→ Exercise prompt:
Please copy out each line of the entries in which "color" appears.

[Saved data entries]
————

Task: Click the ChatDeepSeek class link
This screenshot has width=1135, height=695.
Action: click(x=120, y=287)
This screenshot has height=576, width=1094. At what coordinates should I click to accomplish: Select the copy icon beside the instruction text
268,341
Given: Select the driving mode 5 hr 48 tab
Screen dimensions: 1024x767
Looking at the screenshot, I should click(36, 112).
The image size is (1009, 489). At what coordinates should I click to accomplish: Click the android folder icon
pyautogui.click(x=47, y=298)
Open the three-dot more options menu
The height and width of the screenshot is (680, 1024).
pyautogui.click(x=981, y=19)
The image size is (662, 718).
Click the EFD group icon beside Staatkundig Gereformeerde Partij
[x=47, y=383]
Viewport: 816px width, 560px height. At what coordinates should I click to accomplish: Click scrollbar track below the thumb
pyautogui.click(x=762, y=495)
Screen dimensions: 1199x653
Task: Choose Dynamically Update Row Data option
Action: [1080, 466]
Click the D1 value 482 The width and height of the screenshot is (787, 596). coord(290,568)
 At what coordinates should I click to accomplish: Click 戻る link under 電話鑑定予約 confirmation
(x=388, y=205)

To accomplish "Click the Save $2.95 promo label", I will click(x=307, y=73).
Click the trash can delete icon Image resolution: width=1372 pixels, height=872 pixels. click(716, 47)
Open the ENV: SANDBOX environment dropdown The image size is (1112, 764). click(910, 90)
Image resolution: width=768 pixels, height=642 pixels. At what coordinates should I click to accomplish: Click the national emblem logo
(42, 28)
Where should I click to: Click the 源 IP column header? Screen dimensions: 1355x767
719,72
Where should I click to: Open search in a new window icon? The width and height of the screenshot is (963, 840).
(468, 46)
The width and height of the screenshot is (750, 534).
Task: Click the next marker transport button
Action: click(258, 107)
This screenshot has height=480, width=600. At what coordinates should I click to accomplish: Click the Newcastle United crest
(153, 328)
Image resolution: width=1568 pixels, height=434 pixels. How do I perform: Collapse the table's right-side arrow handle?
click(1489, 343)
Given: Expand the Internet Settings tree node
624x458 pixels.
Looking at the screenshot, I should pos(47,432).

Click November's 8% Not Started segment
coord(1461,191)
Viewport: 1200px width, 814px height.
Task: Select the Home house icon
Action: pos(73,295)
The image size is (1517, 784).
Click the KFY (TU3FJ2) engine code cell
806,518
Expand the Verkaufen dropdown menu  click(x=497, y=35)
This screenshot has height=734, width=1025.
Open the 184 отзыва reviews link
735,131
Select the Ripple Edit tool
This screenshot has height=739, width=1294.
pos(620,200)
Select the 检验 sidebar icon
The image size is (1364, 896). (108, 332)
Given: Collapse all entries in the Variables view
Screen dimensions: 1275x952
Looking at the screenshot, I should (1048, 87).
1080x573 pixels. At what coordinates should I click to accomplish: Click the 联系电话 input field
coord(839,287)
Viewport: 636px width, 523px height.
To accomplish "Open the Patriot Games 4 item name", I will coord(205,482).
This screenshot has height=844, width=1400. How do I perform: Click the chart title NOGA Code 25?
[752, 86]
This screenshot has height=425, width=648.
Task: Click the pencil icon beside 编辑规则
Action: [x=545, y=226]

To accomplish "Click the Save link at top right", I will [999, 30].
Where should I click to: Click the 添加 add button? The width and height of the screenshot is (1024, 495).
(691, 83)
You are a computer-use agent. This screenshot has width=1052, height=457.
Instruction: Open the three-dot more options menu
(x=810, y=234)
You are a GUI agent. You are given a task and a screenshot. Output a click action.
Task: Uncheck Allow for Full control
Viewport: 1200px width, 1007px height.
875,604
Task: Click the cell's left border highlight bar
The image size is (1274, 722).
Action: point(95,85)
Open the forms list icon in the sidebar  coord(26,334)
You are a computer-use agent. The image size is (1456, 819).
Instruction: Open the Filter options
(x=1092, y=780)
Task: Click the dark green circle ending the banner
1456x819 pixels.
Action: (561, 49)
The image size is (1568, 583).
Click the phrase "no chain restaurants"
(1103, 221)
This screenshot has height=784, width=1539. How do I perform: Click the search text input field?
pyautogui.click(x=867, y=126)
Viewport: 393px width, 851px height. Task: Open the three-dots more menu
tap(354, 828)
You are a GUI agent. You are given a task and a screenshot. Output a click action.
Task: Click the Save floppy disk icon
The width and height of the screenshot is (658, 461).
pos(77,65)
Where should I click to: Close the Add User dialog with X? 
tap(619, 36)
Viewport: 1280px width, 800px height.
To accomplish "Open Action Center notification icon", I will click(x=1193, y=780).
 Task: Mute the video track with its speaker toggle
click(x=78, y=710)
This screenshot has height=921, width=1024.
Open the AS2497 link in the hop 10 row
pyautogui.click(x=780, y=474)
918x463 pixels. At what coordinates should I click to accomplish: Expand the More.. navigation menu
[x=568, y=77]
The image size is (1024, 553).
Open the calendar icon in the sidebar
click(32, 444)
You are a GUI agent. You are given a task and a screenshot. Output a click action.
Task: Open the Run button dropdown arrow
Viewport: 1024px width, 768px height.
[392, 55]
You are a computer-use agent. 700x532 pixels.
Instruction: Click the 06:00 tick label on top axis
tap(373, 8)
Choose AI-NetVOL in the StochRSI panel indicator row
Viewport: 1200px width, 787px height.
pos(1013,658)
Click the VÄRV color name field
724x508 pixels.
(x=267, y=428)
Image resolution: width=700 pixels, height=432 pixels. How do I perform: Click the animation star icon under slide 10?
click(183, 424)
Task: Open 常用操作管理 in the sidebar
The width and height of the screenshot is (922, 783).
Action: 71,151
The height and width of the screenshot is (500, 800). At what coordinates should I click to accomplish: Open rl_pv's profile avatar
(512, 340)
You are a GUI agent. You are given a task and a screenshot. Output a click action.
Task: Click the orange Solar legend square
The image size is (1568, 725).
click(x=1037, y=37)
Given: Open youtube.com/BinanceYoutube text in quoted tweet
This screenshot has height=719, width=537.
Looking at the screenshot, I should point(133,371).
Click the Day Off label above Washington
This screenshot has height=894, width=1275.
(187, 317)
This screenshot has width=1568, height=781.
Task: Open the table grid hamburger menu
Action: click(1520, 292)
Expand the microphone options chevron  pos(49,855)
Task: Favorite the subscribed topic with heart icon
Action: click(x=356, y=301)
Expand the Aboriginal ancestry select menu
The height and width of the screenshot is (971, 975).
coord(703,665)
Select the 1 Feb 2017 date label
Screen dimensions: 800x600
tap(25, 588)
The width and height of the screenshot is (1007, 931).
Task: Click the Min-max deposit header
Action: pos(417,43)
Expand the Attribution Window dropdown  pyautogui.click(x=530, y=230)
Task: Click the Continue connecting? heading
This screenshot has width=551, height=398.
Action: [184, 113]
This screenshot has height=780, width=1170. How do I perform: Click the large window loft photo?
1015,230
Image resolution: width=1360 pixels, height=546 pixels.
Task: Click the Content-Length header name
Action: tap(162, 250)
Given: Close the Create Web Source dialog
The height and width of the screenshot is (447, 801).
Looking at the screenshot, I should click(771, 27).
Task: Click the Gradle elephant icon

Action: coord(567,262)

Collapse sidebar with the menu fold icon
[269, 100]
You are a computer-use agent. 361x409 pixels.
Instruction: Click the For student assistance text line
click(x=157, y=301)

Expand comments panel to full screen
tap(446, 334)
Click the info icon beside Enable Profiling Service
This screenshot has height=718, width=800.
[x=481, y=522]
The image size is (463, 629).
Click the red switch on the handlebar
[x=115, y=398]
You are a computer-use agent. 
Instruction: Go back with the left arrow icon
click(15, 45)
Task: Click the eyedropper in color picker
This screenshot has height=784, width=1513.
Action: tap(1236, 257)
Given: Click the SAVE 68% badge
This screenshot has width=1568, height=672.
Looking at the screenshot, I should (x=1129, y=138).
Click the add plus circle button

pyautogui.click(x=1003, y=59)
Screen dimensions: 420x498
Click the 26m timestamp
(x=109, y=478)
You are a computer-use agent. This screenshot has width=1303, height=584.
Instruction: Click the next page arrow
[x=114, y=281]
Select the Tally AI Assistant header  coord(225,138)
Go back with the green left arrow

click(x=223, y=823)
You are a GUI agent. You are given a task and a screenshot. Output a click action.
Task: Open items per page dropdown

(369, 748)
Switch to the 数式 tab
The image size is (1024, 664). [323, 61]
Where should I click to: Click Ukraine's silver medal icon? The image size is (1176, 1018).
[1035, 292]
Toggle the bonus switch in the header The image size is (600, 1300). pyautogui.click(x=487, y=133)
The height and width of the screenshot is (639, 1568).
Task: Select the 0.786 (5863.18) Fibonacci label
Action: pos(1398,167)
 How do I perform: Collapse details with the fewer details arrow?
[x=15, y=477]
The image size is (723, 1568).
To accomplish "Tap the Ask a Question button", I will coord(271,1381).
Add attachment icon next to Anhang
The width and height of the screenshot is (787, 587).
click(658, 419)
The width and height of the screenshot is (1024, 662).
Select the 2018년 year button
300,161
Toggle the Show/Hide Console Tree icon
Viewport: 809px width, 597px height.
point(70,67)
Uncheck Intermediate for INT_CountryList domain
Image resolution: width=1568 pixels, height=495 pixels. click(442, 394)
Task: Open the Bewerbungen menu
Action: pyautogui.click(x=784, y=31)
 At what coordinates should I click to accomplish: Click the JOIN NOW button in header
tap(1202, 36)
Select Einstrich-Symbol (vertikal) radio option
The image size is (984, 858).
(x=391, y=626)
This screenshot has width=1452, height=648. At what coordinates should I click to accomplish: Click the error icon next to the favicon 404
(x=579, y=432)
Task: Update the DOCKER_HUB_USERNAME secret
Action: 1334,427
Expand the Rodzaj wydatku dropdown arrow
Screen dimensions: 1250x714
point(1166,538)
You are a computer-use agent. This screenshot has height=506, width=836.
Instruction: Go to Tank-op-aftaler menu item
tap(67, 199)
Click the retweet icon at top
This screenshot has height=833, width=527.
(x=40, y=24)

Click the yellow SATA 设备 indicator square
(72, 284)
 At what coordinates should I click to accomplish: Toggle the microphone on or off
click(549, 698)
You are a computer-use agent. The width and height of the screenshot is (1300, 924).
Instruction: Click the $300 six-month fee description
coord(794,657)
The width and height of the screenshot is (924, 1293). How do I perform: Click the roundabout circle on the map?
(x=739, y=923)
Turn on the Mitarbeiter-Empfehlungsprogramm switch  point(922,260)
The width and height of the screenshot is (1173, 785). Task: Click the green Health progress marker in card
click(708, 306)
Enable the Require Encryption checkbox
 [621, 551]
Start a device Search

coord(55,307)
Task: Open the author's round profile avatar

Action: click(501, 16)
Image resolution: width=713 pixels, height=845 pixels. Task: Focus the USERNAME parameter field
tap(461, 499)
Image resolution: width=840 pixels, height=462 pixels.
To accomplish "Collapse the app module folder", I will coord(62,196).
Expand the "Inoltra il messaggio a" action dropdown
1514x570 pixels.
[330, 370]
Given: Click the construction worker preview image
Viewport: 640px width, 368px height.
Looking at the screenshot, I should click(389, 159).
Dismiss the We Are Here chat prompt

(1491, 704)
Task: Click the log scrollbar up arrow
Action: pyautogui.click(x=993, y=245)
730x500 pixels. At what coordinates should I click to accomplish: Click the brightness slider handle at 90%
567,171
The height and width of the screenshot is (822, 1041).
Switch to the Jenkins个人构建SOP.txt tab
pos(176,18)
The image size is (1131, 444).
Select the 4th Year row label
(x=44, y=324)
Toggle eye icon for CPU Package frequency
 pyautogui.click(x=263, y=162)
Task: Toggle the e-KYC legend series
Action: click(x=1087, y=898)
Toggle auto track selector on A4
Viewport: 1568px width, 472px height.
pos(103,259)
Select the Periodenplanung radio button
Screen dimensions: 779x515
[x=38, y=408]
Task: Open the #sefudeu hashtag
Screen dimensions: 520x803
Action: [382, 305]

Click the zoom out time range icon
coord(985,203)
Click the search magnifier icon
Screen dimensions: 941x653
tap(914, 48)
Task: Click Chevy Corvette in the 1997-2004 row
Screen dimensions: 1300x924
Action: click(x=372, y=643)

————

→ Answer for the task:
Click the VÄRV color name field
Task: Click the eyedropper in color picker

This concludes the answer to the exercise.